INSTRUCTIONS TO FOLLOW:
Gather each line of the listing below that contains the string "magnifier". Only matches with the same capitalization count.
═══ RECORDS SUPPLIED
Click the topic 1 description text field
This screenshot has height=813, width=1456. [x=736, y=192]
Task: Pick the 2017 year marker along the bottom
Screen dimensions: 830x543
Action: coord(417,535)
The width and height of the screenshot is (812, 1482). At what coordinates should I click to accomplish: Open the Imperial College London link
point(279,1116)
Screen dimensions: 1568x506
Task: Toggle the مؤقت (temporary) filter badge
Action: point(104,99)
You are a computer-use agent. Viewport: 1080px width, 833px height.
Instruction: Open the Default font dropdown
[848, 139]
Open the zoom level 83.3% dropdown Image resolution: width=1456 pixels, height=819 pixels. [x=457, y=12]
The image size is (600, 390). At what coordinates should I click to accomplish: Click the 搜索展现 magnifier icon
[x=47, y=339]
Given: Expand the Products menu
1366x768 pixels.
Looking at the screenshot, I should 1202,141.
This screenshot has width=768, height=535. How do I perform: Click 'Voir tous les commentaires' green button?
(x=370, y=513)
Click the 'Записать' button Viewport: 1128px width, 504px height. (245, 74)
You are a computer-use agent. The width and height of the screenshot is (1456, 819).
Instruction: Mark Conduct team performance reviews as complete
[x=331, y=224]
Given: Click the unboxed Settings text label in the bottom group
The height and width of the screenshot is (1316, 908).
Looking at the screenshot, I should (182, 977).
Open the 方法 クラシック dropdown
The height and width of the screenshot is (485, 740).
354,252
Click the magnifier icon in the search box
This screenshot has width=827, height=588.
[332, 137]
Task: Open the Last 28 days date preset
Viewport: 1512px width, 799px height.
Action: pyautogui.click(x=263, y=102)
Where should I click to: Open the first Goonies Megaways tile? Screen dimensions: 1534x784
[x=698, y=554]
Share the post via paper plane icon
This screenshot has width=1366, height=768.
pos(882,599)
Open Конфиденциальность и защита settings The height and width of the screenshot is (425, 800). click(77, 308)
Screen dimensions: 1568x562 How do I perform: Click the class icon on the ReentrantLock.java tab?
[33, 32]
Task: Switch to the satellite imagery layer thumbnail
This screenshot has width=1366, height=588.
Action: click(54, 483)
══════
EXERCISE RESULT:
The image size is (600, 390). At what coordinates should I click to accomplish: Click the 搜索展现 magnifier icon
Click the magnifier icon in the search box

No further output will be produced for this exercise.